Grant Funds Interprofessional Training to Combat Opioid Overdose

By Yavonda Chase

Faculty from all three colleges, with $2,462 grant funding from the Office of Educational Development, are working to develop, implement and evaluate a curriculum focused on administration of naloxone, which is used to reverse the effects of an opioid overdose.

“The increases in opioid overdose rates nationally, and in Arkansas in particular, over the past two decades have been staggering,” said Elizabeth Riley, DNP, a clinical assistant professor in the College of Nursing and one of the grant’s principle investigators. “And it’s important to understand, overdose is not always the result of misuse or abuse. It happens with prescription medication as well, and naloxone can save those lives.”

Naloxone hydrochloride is an opioid antagonist that has been proven to be successful in reversing the effects of an opioid overdose.

The grant-funded program will train students likely to encounter the effects of opioid overdose on the proper administration of naloxone and test students’ confidence and ability, both before and after that education, to evaluate the curriculum’s effectiveness.

Other investigators include: Leah Richardson, Ph.D., MSN, RN, Stephanie Trotter, Ph.D., RN, Rochelle McFerguson, MNSc., RN, Nicole Ward Ph.D., APRN, and Kimberly Stickley, DNP, APRN, of the College of Nursing; Lindsey Dayer, Pharm.D., of the College of Pharmacy; and Amber Teigen, MMSc., and Tiffany Huitt, Ph.D., of the College of Health Professions.

“The purpose of this project is to implement and assess the effect of an interprofessional overdose management training on nursing, pharmacy and physician assistant student knowledge and confidence levels to administer naloxone medication,” the investigators said.

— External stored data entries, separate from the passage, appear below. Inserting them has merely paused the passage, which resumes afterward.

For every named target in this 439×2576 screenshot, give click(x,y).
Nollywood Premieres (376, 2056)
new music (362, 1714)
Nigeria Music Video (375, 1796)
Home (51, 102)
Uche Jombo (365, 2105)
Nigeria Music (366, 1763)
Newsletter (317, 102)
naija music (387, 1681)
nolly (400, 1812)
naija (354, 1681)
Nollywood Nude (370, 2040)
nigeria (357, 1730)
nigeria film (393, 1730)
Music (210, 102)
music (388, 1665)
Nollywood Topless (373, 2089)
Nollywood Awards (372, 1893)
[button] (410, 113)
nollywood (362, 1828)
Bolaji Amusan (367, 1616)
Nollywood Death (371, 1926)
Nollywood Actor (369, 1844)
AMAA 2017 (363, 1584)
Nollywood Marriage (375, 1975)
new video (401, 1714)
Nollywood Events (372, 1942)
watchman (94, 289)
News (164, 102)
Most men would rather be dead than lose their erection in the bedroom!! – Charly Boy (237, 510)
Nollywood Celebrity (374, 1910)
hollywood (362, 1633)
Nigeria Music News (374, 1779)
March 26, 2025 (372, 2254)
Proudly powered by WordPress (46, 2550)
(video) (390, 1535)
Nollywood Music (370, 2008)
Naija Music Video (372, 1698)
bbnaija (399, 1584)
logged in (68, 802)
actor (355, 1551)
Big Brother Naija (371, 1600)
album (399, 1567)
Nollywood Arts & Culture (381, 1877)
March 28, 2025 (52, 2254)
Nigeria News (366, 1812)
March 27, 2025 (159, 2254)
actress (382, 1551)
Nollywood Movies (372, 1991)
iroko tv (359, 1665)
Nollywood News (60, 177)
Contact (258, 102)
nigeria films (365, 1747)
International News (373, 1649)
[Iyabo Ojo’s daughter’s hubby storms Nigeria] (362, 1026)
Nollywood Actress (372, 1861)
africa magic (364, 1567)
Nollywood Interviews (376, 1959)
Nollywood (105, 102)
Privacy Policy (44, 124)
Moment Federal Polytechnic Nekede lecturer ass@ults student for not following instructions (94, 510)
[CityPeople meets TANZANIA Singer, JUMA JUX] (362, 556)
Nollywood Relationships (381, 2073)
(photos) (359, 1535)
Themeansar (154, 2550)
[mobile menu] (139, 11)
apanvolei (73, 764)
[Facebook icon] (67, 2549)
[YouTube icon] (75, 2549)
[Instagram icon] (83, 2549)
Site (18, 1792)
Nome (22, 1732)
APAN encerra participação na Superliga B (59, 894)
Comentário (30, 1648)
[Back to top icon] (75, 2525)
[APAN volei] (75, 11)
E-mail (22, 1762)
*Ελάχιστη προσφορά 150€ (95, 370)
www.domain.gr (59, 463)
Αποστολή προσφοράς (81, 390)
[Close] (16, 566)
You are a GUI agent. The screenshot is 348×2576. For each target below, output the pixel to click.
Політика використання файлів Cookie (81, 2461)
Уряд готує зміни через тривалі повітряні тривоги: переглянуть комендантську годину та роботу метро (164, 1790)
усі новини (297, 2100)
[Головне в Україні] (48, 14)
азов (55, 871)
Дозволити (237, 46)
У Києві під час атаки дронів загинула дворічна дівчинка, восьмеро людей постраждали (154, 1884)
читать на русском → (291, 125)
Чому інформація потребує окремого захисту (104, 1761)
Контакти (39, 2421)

“Studies show that effective treatment of opioid overdoses involves appropriate knowledge, confidence for implementation of interventions, and communication and collaboration of the interprofessional team. The proposed study will expand the known benefits of an interprofessional naloxone administration training with a strong potential to be replicated as a course enhancement for all health care disciplines at UAMS.”